PISA Data, using SPSS/SAS control files

Richard Williams

Join Date: Apr 2014

Posts: 4955
#16

30 May 2014, 08:40

The updated files are at

https://drive.google.com/folderview?...k0&usp=sharing

I also included the original SPSS .sav files in case anybody would prefer to use -usespss- or R or some other method to read them in, or else wants to convert into some other type of file format.

I don't know if anybody besides Konrad wants them so I am not sure how long they will stay, but I will leave them up for at least a little while. If somebody reads this two years from now and the files aren't there anymore, you could send me a message.

I notice that the COG12 files in Stata are much much smaller than their SPSS counterparts. Hopefully this is because Stata is a vastly superior program. As Sergiy noted earlier, it appears that the SPSS programs store many variables as strings rather than as numbers. I don't know why, but it does increase the size of the files, and I imagine you would have to convert to numbers to use them.

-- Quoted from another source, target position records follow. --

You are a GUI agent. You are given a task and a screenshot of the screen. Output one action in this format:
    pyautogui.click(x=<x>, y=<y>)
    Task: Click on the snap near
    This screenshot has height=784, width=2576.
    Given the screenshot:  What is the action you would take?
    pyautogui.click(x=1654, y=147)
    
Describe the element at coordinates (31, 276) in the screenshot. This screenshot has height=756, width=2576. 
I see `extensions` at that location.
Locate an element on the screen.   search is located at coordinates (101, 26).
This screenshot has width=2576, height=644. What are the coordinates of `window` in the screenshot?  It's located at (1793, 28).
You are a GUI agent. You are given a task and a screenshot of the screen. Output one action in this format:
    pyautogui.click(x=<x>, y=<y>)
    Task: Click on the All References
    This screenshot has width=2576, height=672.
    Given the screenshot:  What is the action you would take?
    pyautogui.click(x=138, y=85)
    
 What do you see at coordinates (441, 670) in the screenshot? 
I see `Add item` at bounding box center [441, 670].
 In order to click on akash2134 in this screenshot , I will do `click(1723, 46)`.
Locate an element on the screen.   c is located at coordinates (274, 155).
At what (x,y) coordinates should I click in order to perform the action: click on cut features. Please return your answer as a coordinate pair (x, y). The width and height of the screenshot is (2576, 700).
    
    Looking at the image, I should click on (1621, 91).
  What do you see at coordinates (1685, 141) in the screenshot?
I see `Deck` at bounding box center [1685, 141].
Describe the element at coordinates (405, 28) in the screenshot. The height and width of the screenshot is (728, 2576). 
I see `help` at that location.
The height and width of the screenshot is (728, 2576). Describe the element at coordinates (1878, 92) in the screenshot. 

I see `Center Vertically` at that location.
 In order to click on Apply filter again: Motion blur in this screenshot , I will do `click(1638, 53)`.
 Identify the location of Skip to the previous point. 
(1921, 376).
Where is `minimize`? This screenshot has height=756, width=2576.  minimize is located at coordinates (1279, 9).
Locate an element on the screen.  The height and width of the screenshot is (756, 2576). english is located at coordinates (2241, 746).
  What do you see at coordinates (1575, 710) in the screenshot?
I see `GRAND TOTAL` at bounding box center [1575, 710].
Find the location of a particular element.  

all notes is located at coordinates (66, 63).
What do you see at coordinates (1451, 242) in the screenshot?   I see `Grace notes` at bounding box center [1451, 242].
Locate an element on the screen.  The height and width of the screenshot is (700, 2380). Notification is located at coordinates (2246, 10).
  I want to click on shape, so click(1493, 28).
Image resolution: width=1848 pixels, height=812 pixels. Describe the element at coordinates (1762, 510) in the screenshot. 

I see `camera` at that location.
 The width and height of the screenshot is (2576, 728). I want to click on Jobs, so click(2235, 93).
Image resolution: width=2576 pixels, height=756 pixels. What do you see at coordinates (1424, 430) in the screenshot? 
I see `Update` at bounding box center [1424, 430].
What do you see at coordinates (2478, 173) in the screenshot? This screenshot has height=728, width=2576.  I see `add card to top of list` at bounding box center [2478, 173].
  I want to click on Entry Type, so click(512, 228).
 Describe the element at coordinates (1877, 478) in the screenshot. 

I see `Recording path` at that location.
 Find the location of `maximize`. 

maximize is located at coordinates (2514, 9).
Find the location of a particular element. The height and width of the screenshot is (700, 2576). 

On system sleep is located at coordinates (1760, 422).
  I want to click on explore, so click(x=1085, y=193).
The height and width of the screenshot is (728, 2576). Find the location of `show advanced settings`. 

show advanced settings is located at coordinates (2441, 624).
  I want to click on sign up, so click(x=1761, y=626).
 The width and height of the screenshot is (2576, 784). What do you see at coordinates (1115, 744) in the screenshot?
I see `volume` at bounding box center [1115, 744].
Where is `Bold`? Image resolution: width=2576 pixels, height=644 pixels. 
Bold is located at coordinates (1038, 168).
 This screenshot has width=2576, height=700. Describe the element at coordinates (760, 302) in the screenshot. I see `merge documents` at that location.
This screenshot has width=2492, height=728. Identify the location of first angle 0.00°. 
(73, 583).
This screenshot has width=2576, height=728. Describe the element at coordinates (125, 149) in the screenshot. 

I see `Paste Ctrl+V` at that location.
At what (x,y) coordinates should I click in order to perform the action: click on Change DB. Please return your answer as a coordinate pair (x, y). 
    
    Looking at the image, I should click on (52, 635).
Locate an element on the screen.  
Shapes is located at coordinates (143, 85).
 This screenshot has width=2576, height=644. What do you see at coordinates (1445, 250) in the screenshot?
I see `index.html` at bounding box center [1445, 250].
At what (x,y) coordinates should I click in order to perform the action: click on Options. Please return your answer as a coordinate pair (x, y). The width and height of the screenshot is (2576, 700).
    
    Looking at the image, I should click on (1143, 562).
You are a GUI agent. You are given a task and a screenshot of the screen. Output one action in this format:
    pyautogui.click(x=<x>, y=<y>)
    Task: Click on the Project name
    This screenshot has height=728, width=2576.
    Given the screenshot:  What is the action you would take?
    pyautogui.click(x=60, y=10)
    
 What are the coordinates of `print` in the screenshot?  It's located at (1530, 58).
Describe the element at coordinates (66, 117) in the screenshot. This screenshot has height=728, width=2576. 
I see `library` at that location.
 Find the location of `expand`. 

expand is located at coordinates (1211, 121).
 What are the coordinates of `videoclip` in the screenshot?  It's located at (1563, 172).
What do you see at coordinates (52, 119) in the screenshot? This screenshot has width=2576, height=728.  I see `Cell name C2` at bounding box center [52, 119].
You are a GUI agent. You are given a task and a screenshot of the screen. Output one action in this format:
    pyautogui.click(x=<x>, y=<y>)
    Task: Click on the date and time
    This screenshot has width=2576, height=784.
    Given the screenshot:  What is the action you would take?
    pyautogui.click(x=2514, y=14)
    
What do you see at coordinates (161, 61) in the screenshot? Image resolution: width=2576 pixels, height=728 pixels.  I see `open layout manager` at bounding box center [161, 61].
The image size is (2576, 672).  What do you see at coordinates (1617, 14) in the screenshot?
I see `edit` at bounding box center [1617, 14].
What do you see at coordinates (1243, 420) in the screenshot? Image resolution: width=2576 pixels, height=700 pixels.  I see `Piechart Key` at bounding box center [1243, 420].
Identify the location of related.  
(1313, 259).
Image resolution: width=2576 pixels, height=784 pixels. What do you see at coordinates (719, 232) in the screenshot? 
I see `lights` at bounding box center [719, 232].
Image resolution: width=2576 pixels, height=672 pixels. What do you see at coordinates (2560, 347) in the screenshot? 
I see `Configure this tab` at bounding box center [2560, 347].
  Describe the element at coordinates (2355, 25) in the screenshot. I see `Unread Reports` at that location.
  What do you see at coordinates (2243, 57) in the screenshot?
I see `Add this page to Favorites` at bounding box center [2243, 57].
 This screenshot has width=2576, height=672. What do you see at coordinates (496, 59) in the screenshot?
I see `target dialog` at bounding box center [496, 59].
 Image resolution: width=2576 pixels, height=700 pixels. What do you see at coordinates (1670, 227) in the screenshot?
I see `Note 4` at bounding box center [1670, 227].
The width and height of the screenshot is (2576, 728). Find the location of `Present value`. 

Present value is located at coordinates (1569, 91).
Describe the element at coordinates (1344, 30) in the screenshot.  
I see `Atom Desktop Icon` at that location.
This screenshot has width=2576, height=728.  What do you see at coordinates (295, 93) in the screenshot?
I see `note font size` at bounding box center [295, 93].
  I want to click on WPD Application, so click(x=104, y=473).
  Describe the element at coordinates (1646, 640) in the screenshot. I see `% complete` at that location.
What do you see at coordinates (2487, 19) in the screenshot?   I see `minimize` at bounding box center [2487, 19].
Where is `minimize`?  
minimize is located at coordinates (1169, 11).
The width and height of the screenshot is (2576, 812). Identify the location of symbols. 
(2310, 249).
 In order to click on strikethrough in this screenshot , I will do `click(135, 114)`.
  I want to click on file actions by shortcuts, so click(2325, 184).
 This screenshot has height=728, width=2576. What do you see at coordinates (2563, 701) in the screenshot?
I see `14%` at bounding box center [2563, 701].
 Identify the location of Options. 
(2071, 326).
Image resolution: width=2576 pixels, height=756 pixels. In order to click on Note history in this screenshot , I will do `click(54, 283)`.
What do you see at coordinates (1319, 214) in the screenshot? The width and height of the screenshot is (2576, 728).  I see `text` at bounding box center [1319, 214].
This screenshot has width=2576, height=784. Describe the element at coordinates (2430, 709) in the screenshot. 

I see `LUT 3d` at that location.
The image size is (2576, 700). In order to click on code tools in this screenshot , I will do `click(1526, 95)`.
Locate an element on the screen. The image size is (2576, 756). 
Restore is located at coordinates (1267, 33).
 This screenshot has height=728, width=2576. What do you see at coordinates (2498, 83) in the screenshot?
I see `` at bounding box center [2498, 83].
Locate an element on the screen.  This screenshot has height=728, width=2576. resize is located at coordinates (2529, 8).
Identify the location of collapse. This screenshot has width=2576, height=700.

-------------------------------------------
Richard Williams, Notre Dame Dept of Sociology
StataNow Version: 19.5 MP (2 processor)
EMAIL: [email protected]
WWW: https://www3.nd.edu/~rwilliam
Comment
Richard Williams

Join Date: Apr 2014

Posts: 4955
#17

30 May 2014, 08:47

It would be nice if Pisa just provided Stata code. I notice that the first three waves of the European Social Survey only provided SAS and SPSS versions, but Stata was added in later waves:

https://drive.google.com/folderview?...k0&usp=sharing

Maybe some lobbying would help.

-------------------------------------------
Richard Williams, Notre Dame Dept of Sociology
StataNow Version: 19.5 MP (2 processor)
EMAIL: [email protected]
WWW: https://www3.nd.edu/~rwilliam
1 like
Comment
Konrad Zdeb

Join Date: Apr 2014

Posts: 496
#18

02 Jun 2014, 03:56

Richard,
Thank you for the files, much appreciated. I agree with your point concerning the Stata code. Teaching Stata is common across economics departments and OECD data sources are widely used by economists and other researchers interested in the field so making files available in the commonly used format would be definitely handy. This said, my understanding is that PISA is rather seen as "social" data set, hence preference for the SPSS that is more widely used by sociologists and psychologists.

Kind regards,
Konrad
Version: Stata/IC 13.1
Comment
Richard Williams

Join Date: Apr 2014

Posts: 4955
#19

02 Jun 2014, 06:54

I am not so sure about SPSS being more widely used by Social Scientists. I get the impression SPSS is more interested in big business now than it is academia. But in any event Stata certainly has a large following.

-------------------------------------------
Richard Williams, Notre Dame Dept of Sociology
StataNow Version: 19.5 MP (2 processor)
EMAIL: [email protected]
WWW: https://www3.nd.edu/~rwilliam
Comment
Richard Williams

Join Date: Apr 2014

Posts: 4955
#20

01 Oct 2014, 18:46

Reviving an old thread -- I had deleted the Pisa 2012 Stata files but somebody asked me if I could make them available again. So, they can be found at

https://drive.google.com/folderview?...0E&usp=sharing

I will try to leave them there, but if you read this two years from now and they are not there then just write to me.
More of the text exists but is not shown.